Every summer is the worst summer!
But let's be real — every summer is the worst summer! Part of that is just the nature of summer — we're always in a bad mood by the end of it; it's always over before we've taken advantage of it in the way we had hoped to. But hyped-up blockbuster properties, sequels, and threequels have an particular ability to leave us disappointed. Search hard enough on the Wayback Machine, and I'm sure you can find an argument for why any given year's crop led to the "worst summer ever" since the dawn of the World Wide Web.
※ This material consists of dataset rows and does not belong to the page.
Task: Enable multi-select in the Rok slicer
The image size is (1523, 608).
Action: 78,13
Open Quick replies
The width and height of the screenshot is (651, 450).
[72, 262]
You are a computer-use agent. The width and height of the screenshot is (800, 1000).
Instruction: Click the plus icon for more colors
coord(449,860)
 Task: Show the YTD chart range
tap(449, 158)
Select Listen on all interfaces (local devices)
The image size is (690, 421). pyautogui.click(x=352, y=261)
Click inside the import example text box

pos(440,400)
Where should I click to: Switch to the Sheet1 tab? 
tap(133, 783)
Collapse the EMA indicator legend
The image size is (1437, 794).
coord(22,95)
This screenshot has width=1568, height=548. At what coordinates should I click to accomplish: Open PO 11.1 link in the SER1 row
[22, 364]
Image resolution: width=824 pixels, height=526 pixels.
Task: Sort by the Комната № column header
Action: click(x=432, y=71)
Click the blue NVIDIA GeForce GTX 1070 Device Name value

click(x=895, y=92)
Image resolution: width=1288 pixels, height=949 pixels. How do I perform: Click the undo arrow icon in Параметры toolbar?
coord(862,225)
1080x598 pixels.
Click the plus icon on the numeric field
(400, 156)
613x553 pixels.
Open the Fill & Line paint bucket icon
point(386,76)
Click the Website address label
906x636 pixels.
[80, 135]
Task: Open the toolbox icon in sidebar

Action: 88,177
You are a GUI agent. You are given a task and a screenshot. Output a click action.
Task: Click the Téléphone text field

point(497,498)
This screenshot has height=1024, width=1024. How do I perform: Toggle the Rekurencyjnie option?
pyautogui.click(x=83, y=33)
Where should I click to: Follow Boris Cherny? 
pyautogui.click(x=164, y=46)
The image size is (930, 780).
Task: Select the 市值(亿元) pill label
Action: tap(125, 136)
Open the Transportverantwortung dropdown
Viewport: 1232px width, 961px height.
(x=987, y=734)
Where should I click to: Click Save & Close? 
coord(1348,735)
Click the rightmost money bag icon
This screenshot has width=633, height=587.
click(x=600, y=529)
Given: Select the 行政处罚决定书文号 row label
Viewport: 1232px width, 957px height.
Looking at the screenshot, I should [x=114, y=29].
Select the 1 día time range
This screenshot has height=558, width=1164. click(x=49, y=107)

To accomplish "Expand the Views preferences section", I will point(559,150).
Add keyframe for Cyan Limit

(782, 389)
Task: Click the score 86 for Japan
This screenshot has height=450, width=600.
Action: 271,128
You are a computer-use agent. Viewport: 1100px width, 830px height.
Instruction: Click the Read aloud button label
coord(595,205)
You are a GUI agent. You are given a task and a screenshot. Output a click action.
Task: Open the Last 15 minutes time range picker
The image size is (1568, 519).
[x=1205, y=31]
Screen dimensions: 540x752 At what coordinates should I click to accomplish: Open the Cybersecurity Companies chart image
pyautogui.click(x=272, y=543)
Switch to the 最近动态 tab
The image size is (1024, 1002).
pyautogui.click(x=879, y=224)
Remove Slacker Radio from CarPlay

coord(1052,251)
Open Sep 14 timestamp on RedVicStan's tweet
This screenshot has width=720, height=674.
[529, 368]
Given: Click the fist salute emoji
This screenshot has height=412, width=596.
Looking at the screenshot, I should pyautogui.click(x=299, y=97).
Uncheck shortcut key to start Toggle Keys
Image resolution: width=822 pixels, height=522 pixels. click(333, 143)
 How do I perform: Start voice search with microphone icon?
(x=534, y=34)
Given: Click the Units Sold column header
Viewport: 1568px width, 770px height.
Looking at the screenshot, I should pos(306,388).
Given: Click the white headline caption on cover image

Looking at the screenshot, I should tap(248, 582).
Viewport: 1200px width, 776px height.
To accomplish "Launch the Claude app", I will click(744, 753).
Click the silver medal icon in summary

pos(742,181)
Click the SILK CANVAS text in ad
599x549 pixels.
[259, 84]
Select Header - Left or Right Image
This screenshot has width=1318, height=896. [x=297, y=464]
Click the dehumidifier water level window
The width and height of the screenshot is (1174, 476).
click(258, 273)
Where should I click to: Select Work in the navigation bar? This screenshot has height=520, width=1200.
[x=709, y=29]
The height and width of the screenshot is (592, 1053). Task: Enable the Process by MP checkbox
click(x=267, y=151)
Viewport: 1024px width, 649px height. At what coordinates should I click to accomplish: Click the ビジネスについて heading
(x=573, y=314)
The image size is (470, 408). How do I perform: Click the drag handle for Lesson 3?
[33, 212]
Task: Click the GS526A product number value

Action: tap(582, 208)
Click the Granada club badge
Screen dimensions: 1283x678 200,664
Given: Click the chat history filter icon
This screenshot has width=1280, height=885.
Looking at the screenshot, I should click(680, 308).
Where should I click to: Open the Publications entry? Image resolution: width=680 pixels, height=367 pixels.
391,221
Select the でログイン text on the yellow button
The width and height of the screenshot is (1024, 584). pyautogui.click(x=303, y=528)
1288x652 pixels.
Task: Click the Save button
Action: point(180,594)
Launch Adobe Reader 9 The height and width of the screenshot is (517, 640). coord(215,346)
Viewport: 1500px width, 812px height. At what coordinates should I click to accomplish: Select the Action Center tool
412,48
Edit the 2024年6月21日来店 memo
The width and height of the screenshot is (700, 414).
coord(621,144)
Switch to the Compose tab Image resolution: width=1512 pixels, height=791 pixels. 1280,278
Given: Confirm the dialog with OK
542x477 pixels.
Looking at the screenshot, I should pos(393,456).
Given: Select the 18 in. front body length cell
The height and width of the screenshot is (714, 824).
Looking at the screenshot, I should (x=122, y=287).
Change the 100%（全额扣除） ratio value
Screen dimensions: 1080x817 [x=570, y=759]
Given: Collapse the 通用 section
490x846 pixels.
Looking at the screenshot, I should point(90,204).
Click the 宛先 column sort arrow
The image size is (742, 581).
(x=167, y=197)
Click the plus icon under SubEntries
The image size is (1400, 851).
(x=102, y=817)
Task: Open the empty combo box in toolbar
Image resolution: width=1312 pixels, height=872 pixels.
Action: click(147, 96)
Wait, hold that thought — we'll do it for you. Selectively. At least until the 1980s.
2010: The Sands of Time
Kwame Opam: Summer 2010 was the worst. Yes, this was the year that Inception and Winter's Bone came out, but it's also the year that M. Night Shyamalan and Avatar: The Last Airbender decided to shit on everything. An adaptation of one of the most inventive and beloved animated series of the era that turned out to be a muddy, mindless, and frequently offensive mess. It's a strong contender for one of the worst movies ever made. It's so bad Avatar's creators like to pretend it doesn't exist.
Of course, that was only the nadir of an all-around terrible summer. You had Iron Man 2, easily one of the weakest entries in the Marvel Cinematic Universe. You had Sex in the City 2, which stretched the premise of "Hey, what are these women up to since their show ended?" to its logical extreme by sending them to Abu Dhabi. You had Prince of Persia, which apparently soured Jake Gyllenhaal on blockbusters for years. And you had Jonah Hex, which was an early sign that Warner Bros. had no idea how to make a decent comic book movie that didn't involve Batman.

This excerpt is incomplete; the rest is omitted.